A bar has sold shirts that claims shooting gay people is "a cure for AIDS," using a homophobic slur.
A bar has sold shirts that claims shooting gay people is "a cure for AIDS," using a homophobic slur. Photo: Screenshot/Wyoming Equality

To say that a bar in Wyoming, known as “the Equality State,” isn’t living up to the state’s nickname is an understatement.

The bar is selling a shirt that says “In Wyoming, we have a cure for AIDS.” The supposed “cure” in Wyoming is, according to the shirt, “We shoot fuck’n faggots.”

Related: ACLU steps in after two school employees punished student for saying “I’m a lesbian”

The words are written around a drawing of a man, wearing a biker jacket with a skull on the lapel, pointing a revolver. The shirt’s design has a mark on the bottom right that reads “The Vigilante.”

The bar that produced the shirt that calls for shooting and killing gay people has not been named. The LGBTQ organization Wyoming Equality wrote on Facebook that they “failed to convince a local bar to pull these shirts from circulation.”

They chose not to name the bar as to avoid giving them “notoriety” for the product, which may lead homophobic patrons to rally around the business which will then “sell more shirts off the pain of our community.”

However, the Cowboy State Daily reported that the bar in question is the Eagle’s Nest in Cheyenne, the biggest city in the state.

Wyoming Equality also asked people not to protest the business. Instead they want people to support Wyoming Equality as they are “working with a number of businesses and leaders to make sure that our message of dignity and equality continues to be shared.”

“We hoped that they would choose to stop selling them when they realized the harm it did to the LGBTQ community and those living with AIDS,” Wyoming Equality said, but that hope fell short.

“It is a sad day. Wyoming Equality understands that… this sucks.”

Commenters suggested that they contact the bar’s distributors and ask them to stop supporting the bar. “Our friends at the Human Rights Campaign are helping us with this,” the group responded.

The bar’s owner, Ray Bereziuk, later told the Cheyenne Post that he “sold out” the shirt and that he doesn’t plan on reordering them, for now, because he’s “in the bar business, not the apparel business.”

The Daily reported that Eagle’s Nest is geared toward motorcyclists in the community. It’s not clear how long they have sold the shirts or if they are the sole producers of them.

The Movement Acceptance Project (MAP) ranks Wyoming as one of the lowest states in pro-LGBTQ policy.

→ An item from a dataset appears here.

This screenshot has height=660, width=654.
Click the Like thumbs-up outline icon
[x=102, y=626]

The town of Laramie in Wyoming was the site where 21-year-old college student Matthew Shepard was beaten, robbed, and tortured, before being left for dead in October 1998.

During the trial of his assailants, it was widely reported that Shepard was targeted because he was gay. Shepard’s murder brought national and international attention to hate crime legislation at both the state and federal levels.

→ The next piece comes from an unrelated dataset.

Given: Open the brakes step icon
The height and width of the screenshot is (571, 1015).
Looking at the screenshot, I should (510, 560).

Despite the shock and lasting influence of Shepard’s death across America in regards to homophobia and hate crimes, Wyoming has still failed to enact hate crime legislation almost 23 years later.

Wyoming Equality’s executive director Sara Burlingame, a former state legislator, said on social media that she would rather use this opportunity to inspire Wyomingites to take steps toward protecting LGBTQ people instead of sparring anti-LGBTQ people.

“Want to make it unpopular to be a bigot? Donate to Wyoming Equality or Wyoming AIDS Assistance. Put a pride flag up in your business or home. Wear one of our cool AF shirts. Pass a Hate Crime bill. Invest in queer joy and resilience,” she wrote.

“Let the haters hate in their own misery. Keep Wyoming queer and wild.”